Yaşam her şeydir!
Çetin bir adamla saf ve masum bir kızın öyküsünü anlatan filmi izleyeli beri yaşama dair yeni yeni şeyler düşündüm. Dahası yaşamda sizi etkileyen herhangi bir şeyin gelip bu türden “yeni” düşüncelere, duygulara kapı aralaması doğal belki. Ama doğal olmayan şey, bence, yaşamdaki karşılığı olan/olmayan duyguların tanısını aralayan bir bakışın sanata nasıl yansıdığının yarattığı etki.
Şöyle diyelim: Sanat bir yanılsama. Bir film de olsa, roman, öykü de olsa. Eninde sonunda kurgulanan bir öykü var. Karşımızdaki o kurmaca gerçeklik yaratılan atmosfer ve iletilen duygu düşüncelerle sizde bir tür illüzyon yaratılıyor. İzleme/okuma süresincedir her şey!
Acaba gerçekten de öyle mi?
Benim “iyi sanat” yapıtı için ölçüm şudur hep: Okuyup izledikten sonra sizde etkisi sürüyor mu, size yeni duygu/düşünce kapıları açıyor mu, bir süre sonra yeniden onu izlemek/okumak arzusuna, hatta yazmanın kıyısına taşıyabiliyor mu...
Sözünü ettiğim “Phantom Thread” filmi işte öylesi bir film. Sıra dışı da diyebilirim, her iyi yapıt gibi.
Evet, ortada anlatılan sağlam bir öykü var. Ama bunu sinemasal olarak etkileyici kılan öğeler en az o öykü kadar önemli, hatta daha da önünde.
Reynolds Woodcock iyi bir kadın terzisi. Mesleğin de titiz mi titiz. Bu adeta onun karakterini yansıtan bir uğraş, yaşama biçimi. Hayatı da hep bu sıradüzen içindedir.
Bir gün, bir biçimde Alma gelir hayatına girer. Dahası o sıradüzen içindeki uğraş alanının yakınında olur.
Film şöyle bir cümle ile açılır:
“Reynolds hayallerimi gerçek kıldı. Ben de karşılığında ona en çok arzuladığı şeyi verdim.”
Bir sonrasında şunu işitiriz:
“Nedir o?”
“Her bir zerremi?”
Reynolds, şunu der bir yerde: İyi dikilmiş bir ceketin kanvasının içine neredeyse her şeyi dikebilirsin; sırları, bozuk paraları, sözcükleri, ufak mesajları. Küçükken giysilerin astarlarının içine bir şeyler saklamaya başladım. Orada bulunanlar sadece benim bildiğim şeylerdi.
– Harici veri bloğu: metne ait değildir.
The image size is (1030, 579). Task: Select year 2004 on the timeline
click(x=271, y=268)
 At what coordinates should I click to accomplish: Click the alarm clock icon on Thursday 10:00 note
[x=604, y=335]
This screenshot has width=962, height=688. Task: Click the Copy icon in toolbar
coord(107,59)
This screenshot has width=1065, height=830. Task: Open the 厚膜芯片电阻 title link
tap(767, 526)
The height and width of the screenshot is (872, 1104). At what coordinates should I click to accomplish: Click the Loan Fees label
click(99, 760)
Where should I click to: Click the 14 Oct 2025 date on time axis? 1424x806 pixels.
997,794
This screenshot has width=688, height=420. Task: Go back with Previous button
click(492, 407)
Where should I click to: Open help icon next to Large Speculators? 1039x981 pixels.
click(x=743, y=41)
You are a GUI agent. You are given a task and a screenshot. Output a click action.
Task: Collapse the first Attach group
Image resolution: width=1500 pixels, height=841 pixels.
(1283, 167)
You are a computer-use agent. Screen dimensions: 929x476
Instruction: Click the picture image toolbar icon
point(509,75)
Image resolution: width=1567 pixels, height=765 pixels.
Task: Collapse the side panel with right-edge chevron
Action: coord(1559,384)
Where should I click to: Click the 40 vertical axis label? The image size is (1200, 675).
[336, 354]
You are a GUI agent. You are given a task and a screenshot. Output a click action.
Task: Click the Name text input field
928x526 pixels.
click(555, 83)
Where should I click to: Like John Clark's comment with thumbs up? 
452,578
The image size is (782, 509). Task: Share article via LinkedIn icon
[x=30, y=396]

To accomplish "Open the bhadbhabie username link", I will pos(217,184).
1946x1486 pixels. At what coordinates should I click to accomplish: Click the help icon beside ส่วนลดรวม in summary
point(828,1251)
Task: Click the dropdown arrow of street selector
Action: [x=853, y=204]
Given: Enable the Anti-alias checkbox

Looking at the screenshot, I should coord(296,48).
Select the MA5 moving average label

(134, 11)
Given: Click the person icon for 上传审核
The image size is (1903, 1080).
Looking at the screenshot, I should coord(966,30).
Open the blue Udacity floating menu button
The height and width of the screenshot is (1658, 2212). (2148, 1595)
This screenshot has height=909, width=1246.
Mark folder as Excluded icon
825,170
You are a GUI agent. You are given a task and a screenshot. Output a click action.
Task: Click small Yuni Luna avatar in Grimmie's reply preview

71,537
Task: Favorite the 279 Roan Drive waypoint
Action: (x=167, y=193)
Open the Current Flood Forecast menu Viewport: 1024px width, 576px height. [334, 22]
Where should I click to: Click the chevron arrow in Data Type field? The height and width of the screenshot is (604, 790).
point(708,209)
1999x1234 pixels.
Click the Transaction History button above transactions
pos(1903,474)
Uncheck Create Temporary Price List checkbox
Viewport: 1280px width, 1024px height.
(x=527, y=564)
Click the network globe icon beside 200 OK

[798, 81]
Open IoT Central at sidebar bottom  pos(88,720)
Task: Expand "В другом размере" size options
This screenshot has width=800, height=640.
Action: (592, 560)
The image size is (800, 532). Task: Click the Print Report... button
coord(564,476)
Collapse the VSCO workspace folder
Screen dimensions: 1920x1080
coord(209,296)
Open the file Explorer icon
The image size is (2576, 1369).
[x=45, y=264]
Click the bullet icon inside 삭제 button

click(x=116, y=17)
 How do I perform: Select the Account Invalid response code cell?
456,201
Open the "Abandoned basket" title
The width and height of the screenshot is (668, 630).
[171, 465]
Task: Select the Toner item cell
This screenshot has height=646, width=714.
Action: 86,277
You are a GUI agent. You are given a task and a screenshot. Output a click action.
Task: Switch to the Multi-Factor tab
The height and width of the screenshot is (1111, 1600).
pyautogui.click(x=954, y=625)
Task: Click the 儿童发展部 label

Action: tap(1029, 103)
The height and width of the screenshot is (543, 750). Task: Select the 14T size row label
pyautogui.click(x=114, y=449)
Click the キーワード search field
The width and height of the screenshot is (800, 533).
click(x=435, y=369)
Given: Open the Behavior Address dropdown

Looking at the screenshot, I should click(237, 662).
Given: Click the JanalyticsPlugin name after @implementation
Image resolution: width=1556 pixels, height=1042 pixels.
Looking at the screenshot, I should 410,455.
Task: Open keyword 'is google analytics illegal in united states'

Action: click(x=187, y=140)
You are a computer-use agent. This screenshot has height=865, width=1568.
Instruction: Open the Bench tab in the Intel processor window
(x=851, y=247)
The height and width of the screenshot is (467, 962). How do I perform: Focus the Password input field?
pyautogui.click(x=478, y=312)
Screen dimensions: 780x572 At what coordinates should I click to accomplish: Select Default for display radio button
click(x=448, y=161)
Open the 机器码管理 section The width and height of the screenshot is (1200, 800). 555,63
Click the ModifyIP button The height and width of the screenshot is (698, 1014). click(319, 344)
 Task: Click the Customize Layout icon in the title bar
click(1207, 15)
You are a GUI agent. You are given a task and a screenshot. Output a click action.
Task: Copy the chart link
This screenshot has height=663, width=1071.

Yaşamı ve yaşamayı öğrenmeye başladığımız anlardan itibaren biriktiririz. Ruhumuz, benliğimiz her şeyi, ama her şeyi bir sünger gibi çeker, bizi biz edenleri renklendirir. Hatta öyle ki, ileride edineceğiniz bir meslekten, yaşayacağınız sevgi iklimlerine kadar her bir şeyin yolu oralardan ağıp geliyor.
Reynolds’un terzilik mesleğindeki incelikleri, obsesif duruşu, algı biçimi, yaşama bakışı tümüyle geçmişten gelenlerle edinilenlerin bileşkesidir aslında.
İnsan bir işi, uğraşı istediği biçimde yürütürken yaşadığı deneyimleri de kendisine katarak ilerler. Gelişme, değişim, dönüşüm ve bunlarla biçimlene gelen deneyim dediğimiz şey de budur aslında.
Yaşam başka, iş uğraş sevgi başka denilerek yol alamaz insan. Yaşam bir bütün. Her birine yansıyan da işte o sizin oluşan auranız. Bir yerde sekme yaşadınız mı, hayatınızda tökezlemeler başlıyor, uçkun biri olup çıkıyorsunuz başkalarının gözünde de.
Alma’nın o saflık, durulukla gelip Reynolds’un hayatına katılması, uğraşının ve yaşadıklarının kıyısında durması ezinç vericidir. Çünkü onu sevme biçimini henüz keşfedememiş, bilememiştir. Sevildiğini sanmak yanılgısı belki de insan ömrünün en derin sızısı. O bunu anlayınca, kendinden ve her şeyden neden yüz çevrilebileceğini de kavrar. Ama gitmeyi değil, emek vererek kazanmayı seçer. Dahası sevgisi için mücadele etmeyi.
İşte bunun yolunu yordamını bize yalnızca yaşadıklarımız öğretmez, iyi bir sanat yapıtı bu anlamda her şeydir, bize bizi gösterip anlatması açısından bazen yaşadıklarımızdan da önemlidir.